You can set the selection state for example from DOM HTML.


>  To the best of my knowledge, they only exist 
>in the widget of the presentation.


Which is exposed in DOM HTML and DOM CSS-OM.


>  The markup content of a form field 
>does not, to the best of my knowledge, ever change as a result of the 
>user typing in a form.


Sometimes such as selection state of a <SELECT>.  But in cases, such as
style, the values may not be updated.  We need to be able to read the
values in some form which is strongly correlated.


>
>If you want to get or modify them, you do it by poking around in the 
>presentation, not in the markup.  DOM HTML has convenience methods that 
>do this.


One man's "convenience methods" is another man's model.

That was precisely my point in using virtual methods.

And also my point about being careful about we expose.  And part of my
justification for correspondence properties... etc... on phone we can
discuss...


>  That does not make it part of markup in any sense of the word.


Could you please define markup??

Because I think "abstract" is always relative.


>The very fact of introducing Javascript into markup makes it quite 
>impure,


If you mean that HTML is not modularized (can not be removed from)
scripting, then I AGREE 100000%!!!!

That is another of my goals here...


> and the more you introduce extended capabilities of programming 
>the in-memory markup/content or the presentation that is derived from 
>it, the less pure it gets (the less reusable, the less accessible, the 
>less flexible, the less general).


Agreed.


>
>A pure markup is only declarative.


Declares some properties of presentation??

Pureness is relative.  Is 1 part per million pure?  Not if it can kill you :)


>  XBL + XUL, in my limited experience, 
>allow you to hide programming in a black box and keep your page as 
>declarative as possible in terms of new properties on new widgets.


I need to look at it more before I can comment.  I will just say my initial
impression is a very narrow solution which I think is better solved generally.

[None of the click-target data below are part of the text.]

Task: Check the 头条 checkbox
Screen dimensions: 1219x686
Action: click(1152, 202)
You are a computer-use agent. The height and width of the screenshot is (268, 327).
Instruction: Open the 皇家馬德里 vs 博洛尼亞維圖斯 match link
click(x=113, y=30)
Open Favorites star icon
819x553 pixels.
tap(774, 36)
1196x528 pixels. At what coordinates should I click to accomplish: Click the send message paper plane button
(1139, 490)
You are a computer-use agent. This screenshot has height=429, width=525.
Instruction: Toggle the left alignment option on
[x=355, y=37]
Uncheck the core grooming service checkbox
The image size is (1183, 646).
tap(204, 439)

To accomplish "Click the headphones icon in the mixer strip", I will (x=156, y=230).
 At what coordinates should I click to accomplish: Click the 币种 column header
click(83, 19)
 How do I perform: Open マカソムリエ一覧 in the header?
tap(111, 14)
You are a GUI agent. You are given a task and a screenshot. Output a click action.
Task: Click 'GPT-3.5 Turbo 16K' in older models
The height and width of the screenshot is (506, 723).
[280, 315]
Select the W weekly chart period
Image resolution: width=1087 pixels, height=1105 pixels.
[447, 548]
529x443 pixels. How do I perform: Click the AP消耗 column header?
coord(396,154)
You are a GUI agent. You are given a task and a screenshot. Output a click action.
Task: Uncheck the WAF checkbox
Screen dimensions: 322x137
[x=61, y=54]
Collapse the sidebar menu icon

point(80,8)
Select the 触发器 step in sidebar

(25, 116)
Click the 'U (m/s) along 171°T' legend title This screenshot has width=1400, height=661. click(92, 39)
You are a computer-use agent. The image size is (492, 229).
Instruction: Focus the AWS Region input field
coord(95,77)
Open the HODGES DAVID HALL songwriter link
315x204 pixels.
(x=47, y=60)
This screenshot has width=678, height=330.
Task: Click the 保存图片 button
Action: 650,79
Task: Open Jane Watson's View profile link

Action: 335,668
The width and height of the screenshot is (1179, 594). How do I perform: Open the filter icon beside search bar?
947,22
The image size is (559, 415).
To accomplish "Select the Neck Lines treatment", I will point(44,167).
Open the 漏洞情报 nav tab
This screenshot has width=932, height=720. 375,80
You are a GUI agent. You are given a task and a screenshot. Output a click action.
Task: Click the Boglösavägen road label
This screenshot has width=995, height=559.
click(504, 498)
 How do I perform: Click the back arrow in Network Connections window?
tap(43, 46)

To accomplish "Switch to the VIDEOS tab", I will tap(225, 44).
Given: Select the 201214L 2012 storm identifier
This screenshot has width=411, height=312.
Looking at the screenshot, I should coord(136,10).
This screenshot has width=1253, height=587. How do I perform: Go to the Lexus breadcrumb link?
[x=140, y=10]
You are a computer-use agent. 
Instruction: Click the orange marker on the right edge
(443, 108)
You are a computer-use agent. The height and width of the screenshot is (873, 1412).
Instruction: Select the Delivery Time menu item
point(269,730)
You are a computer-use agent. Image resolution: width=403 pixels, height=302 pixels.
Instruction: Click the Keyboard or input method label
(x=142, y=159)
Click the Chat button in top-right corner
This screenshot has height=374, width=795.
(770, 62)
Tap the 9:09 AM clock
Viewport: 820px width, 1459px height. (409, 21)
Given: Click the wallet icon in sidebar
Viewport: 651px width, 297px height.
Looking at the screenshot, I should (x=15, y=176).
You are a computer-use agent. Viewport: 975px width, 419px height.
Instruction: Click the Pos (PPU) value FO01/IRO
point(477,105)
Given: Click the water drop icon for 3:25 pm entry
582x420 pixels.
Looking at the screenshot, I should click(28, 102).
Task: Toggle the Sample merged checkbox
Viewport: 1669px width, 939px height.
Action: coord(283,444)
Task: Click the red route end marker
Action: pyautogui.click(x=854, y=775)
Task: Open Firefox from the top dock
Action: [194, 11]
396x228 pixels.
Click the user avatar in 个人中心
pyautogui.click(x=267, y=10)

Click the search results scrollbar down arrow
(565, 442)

>At some level, you have to always get your hands dirty with actual 
>programming.


YES!!!!!!!!!!

> But abstract toolkits try to keep the high layers more 
>declarative and pluggable than down-and-dirty procedural.


And they fail because they aren't general and thus one resorts to actual
programming.  Better to build a set of general building blocks, than to try
to hide and end up with BRITTLE mixed breed.  I have 19 years experience
with huge commercial programs.



>  This is the 
>same goal of pure markup, like HTML before all the programming was 
>introduced:  to make it possible to reuse the content and markup in the 
>widest-possible set of circumstances.

That is not mutually exclusive with what I am proposing.  The layers are
still there for people who don't want to make their applications hinge on a
layer.

But if you don't provide the layers, then someone else will.